I went away after listening to all he had to say, impressed but sceptical. The man had a gift. How else could he have lifted that phrase from my mind? But his predictions couldn’t be trusted. He’d mentioned nothing about me being a writer, for instance, which everyone knew was my burning goal. He’d thought I was a doctor or a teacher. With a little prompting, he mentioned that writing would figure in my life, in some capacity. But I was hoping for more than that.

Years later, having obtained my PhD (the doctor part) and having derived most of my paid work as a teacher (despite never wanting to teach), I look back at that exchange and wonder. Have I unconsciously fulfilled the destiny that was predicted for me, despite not wanting to? I remember Oedipus.
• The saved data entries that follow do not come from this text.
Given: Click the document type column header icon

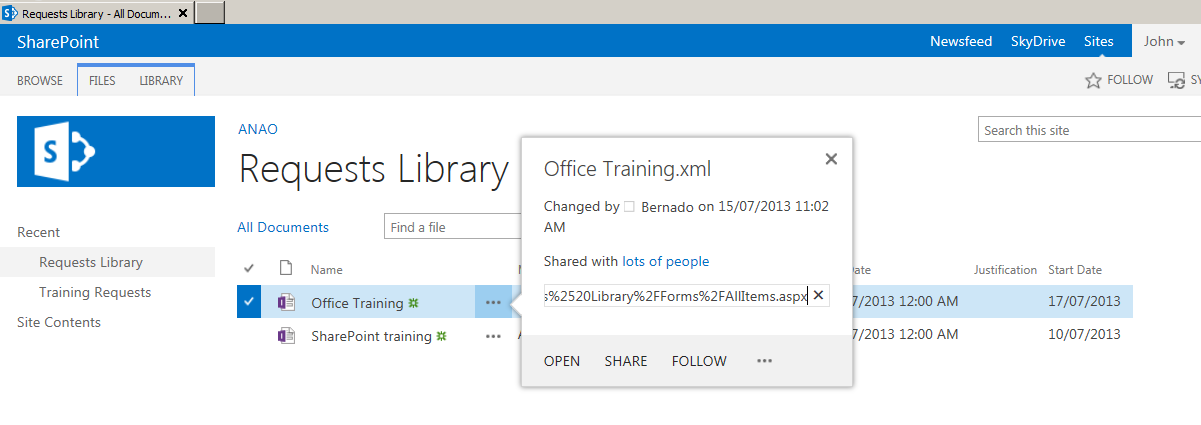Looking at the screenshot, I should point(286,268).
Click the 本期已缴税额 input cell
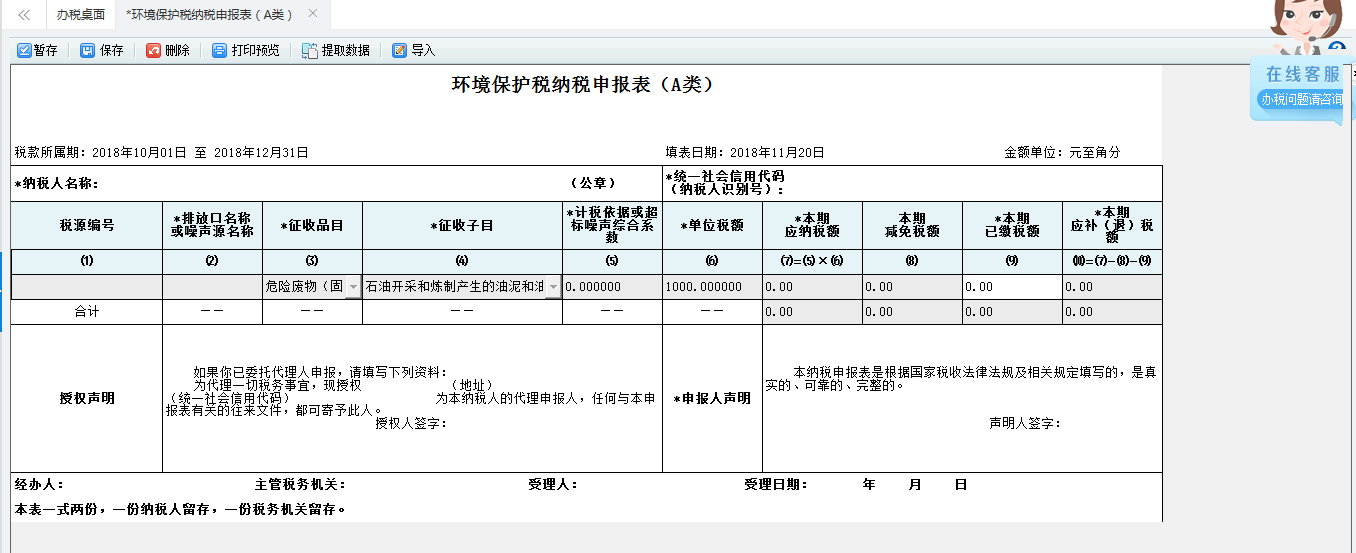Viewport: 1356px width, 553px height. click(x=1011, y=287)
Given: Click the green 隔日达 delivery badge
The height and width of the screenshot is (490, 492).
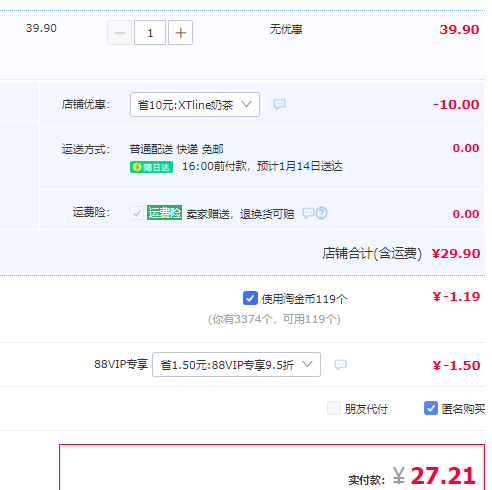Looking at the screenshot, I should coord(151,167).
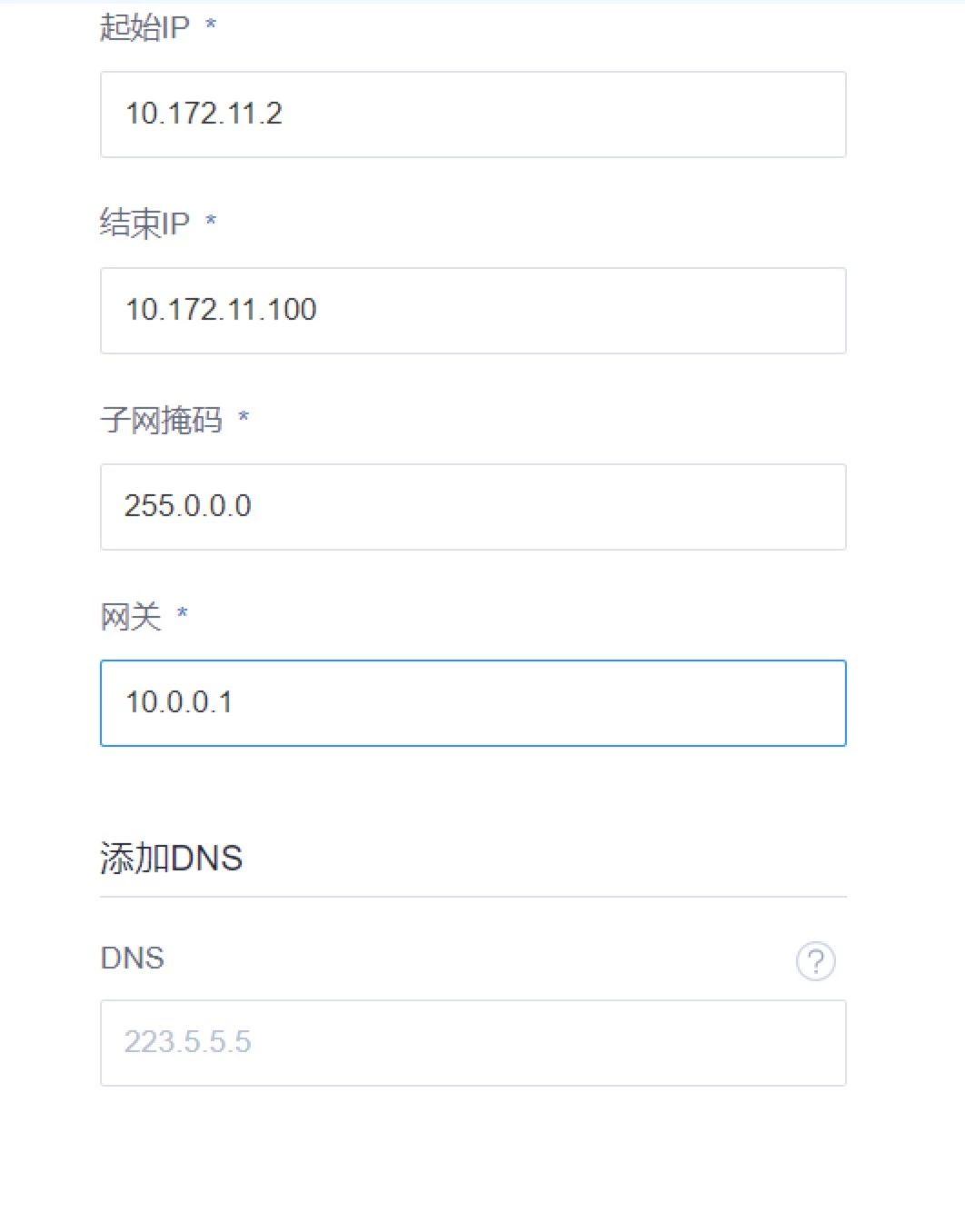The height and width of the screenshot is (1232, 965).
Task: Click the 网关 field label
Action: [130, 616]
In drafting several novels, I’ve often had what I can call minor psychic experiences. A lot of novelists have them, apparently. I’ll choose a character’s name and invent a place, only to discover such persons and places really exist. Once, when I was in London, I had the sudden urge to go to an exhibition at the British Library, only to discover a sign on the first exhibit included the name of my character.
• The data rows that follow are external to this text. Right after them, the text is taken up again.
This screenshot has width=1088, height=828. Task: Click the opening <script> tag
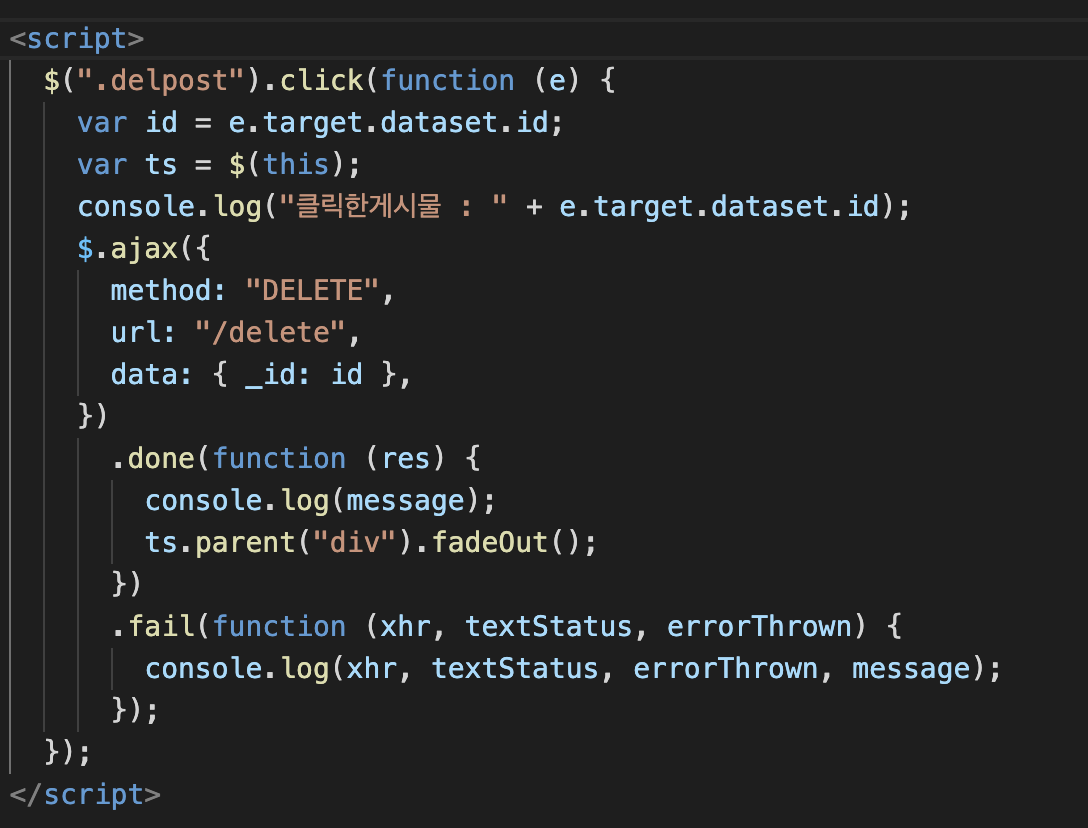[x=76, y=39]
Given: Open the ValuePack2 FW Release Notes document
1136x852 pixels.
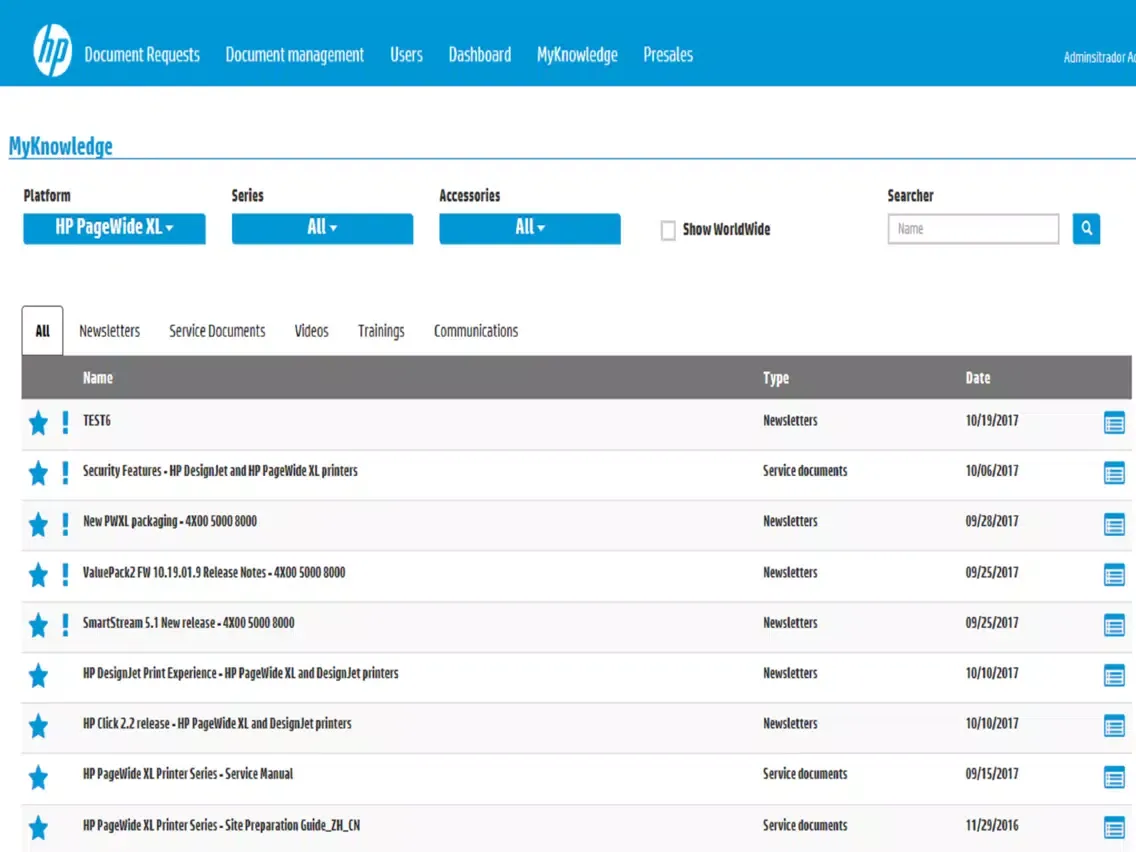Looking at the screenshot, I should (x=214, y=572).
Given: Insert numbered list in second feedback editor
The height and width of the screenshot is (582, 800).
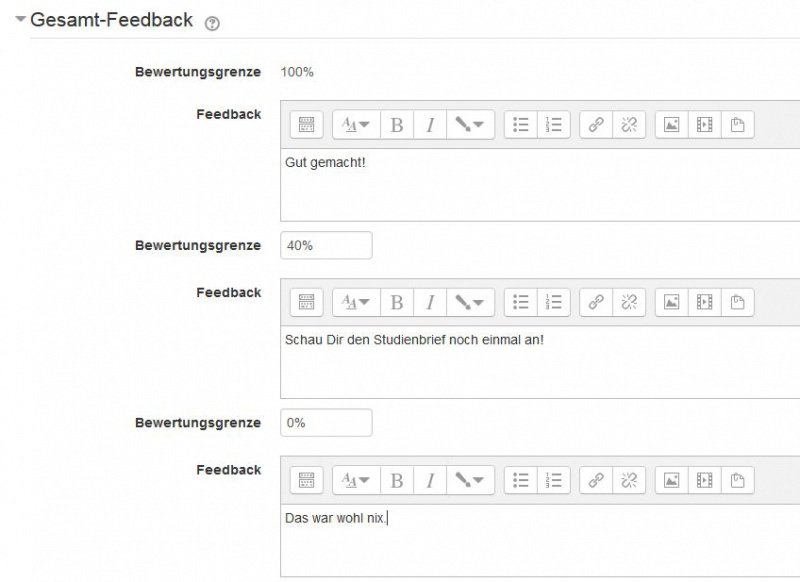Looking at the screenshot, I should click(x=553, y=302).
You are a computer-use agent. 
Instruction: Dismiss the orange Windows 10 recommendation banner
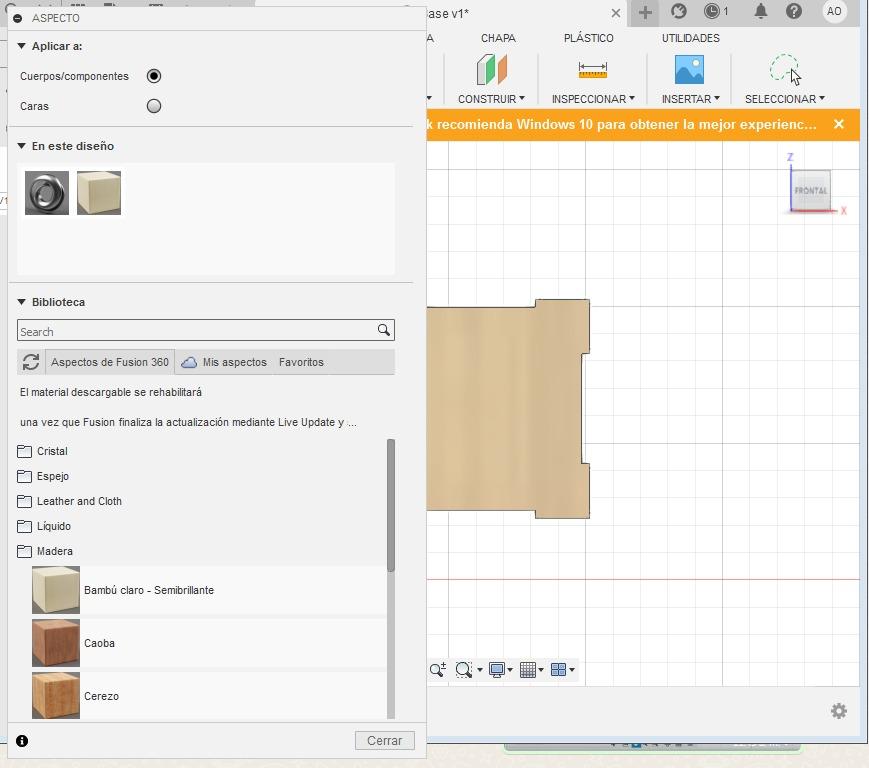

Weird, but rather pointless coincidences.

Now I’m drafting a novel in which dreams figure prominently. I also have trouble sleeping. Last night, I woke up in the early hours and downloaded a podcast from Radio National, a repeat of the Law Report. It’s about children in the US who get mandatory sentences of life in prison, and not just for homicide, but also burglary. (Source)
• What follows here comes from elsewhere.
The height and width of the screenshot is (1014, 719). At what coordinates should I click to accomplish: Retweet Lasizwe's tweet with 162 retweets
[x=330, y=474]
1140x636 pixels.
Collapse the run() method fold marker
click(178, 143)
After finally getting back to sleep, my partner woke me up this morning by bringing me a coffee. The kind gesture interrupted a library caper dream. In it, I was an investigator, looking into the disappearances of rare and valuable books from a library collection. I was just about to let a sweet old couple drive off, when I noticed they had a stack of rare books on the floor of their car. I realised they were stealing the books because the library couldn’t be trusted to look after them.

Instead of dobbing the couple in, I asked if they had taken a particular title. They had. I said, if they’d give me that book, I’d let them go. (I’d become complicit in their conspiracy.)

In came my partner with the coffee, and I woke up from the dream. I tried to remember the details, particularly which book the old couple had given me, and all I could think of was the name “Thomas More” and the word “justice”. That was enough for me to Google and this is what I found:

I must say, extreme justice is an extreme injury: For we ought not to approve of those terrible laws that make the smallest offences capital, nor of that opinion of the Stoics that makes all crimes equal; as if there were no difference to be made between the killing a man and the taking his purse, between which, if we examine things impartially, there is no likeness nor proportion. (Source)
Thomas More

Thomas More

The above quote is from Thomas More’s Utopia, a book I’ve never read. I don’t know whether the podcast mentioned it. Possibly. But I fell asleep. What interests me is not just the applicability of More’s thinking to the situation faced by so many (mostly underprivileged) juveniles in the US (although it’s life imprisonment, not the death penalty they face). I’m also interested in how dreams can tell us things we don’t know we know, make connections that our waking minds struggle to make. Maybe dreams draw on things we’ve heard or read; maybe we draw on a collective unconscious. I don’t know. But when I dream about books, about justice, and make connections such as those described above, I tell myself, it doesn’t matter if I ever get published as a writer. I’m playing my part in something wonderful and mysterious, human consciousness, and that’s enough for me.

~
If you’re interested, Bryan Stevenson was the person interviewed for that podcast. He is the executive director of the Equal Justice Initiative @eji_org.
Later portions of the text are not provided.